EXCERPT PROVIDED start

In the full embodiment of the idea of collective and historical responsibility, you bear some responsibility for slavery and oppression even if you and your ancestors had no direct connection to the purchase and ownership of any slave, because you are part of the system and have benefited from that system.
By that reasoning, if you peacefully protest against racial injustice, but other protestors on the other side of the crowd - or even on the other side of the country - engage in looting and violence, aren't you guilty as well, as part of the system? That second idea would sound strange and impossible to people, but I am not seeing a distinction.
Our church has taken up a study on racial justice, using a new book which I shall not name, but will mention that I loathe. There are plenty of difficulties right off the bat with trying to integrate Critical Race Theory, or any of the philosophical frameworks of the last two centuries which focus on group identities and viewing human activities as systems with Christianity.
If systems were that important, we might expect that Jesus would have mentioned them more. The Roman Empire was an interlocking system that had good things and bad about it. Neither Jesus, nor Paul, nor James, John, Peter, or Luke pay it much mind as a system per se. There is no advocacy that Christians should spend a moment of their time trying to change the system. We might ask ourselves why this is so. Just out of curiosity.
That systems were changed as a result of Christian belief is not at all the same thing as regarding attempts to "change the system" as Christian goals. To bring things closer to the present day, William Wilberforce did not attempt to "change the system." His goal was to eliminate slavery in the British Commonwealth, which he saw as a great evil. That "the system" would change as a result was not something he wasted any ink or a single speech on. The downstream effects of our actions are always unknown, and often include unforeseen problems. We are to estimate those as best we can and take them into consideration, certainly.

EXCERPT PROVIDED end

• [SHORT TASK A]:
Answer these questions using the passage on systems and responsibility:
(i) What is the church using for its study on racial justice?
(ii) Which empire does the passage call an interlocking system?
(iii) What was William Wilberforce's goal?
The passage and the records below it come from unrelated sources.

ENTRIES SHOWN start

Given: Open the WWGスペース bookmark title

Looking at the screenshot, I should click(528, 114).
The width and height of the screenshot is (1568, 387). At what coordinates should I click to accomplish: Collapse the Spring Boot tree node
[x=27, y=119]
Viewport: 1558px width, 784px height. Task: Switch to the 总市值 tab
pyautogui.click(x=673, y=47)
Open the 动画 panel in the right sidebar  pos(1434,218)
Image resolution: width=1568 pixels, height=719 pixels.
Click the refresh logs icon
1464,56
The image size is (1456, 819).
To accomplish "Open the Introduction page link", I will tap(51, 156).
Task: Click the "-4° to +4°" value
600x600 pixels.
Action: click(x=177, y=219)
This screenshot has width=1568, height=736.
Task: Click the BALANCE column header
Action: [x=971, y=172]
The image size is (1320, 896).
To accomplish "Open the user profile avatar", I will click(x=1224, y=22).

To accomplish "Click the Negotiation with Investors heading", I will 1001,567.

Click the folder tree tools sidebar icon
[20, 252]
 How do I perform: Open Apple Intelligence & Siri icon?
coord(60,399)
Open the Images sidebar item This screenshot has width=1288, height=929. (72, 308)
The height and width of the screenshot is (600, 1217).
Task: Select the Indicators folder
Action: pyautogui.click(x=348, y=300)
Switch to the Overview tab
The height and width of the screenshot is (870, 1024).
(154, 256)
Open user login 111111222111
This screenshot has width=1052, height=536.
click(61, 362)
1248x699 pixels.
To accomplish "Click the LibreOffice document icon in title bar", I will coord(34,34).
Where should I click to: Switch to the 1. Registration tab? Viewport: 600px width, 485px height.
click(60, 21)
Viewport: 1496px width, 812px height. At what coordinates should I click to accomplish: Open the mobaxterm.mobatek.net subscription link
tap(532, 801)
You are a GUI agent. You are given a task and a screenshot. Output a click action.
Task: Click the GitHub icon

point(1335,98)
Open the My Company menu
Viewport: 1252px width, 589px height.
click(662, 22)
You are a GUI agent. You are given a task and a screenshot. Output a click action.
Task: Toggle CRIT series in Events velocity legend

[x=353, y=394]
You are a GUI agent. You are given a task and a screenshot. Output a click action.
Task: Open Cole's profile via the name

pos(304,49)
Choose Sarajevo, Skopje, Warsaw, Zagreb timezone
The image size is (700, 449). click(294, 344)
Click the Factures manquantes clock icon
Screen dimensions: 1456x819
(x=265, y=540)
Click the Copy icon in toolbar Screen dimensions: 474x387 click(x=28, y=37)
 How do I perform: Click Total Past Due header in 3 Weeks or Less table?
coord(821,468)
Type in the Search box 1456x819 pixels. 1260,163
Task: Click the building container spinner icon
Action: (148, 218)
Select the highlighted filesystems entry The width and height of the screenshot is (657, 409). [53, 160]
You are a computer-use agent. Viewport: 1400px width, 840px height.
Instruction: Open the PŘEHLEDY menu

ENTRIES SHOWN end

• [SHORT TASK B]: Render the lines of the records as a numbered list, starting at the line containing "Viewport: 1496px width, 812px" and ending at the line containing "tap(532, 801)", leaving out blank lines.

• [CORRECT OUTPUT A]:
(i) A new book, which the writer declines to name.
(ii) The Roman Empire.
(iii) To eliminate slavery in the British Commonwealth.

• [CORRECT OUTPUT B]:
1. Viewport: 1496px width, 812px height. At what coordinates should I click to accomplish: Open the mobaxterm.mobatek.net subscription link
2. tap(532, 801)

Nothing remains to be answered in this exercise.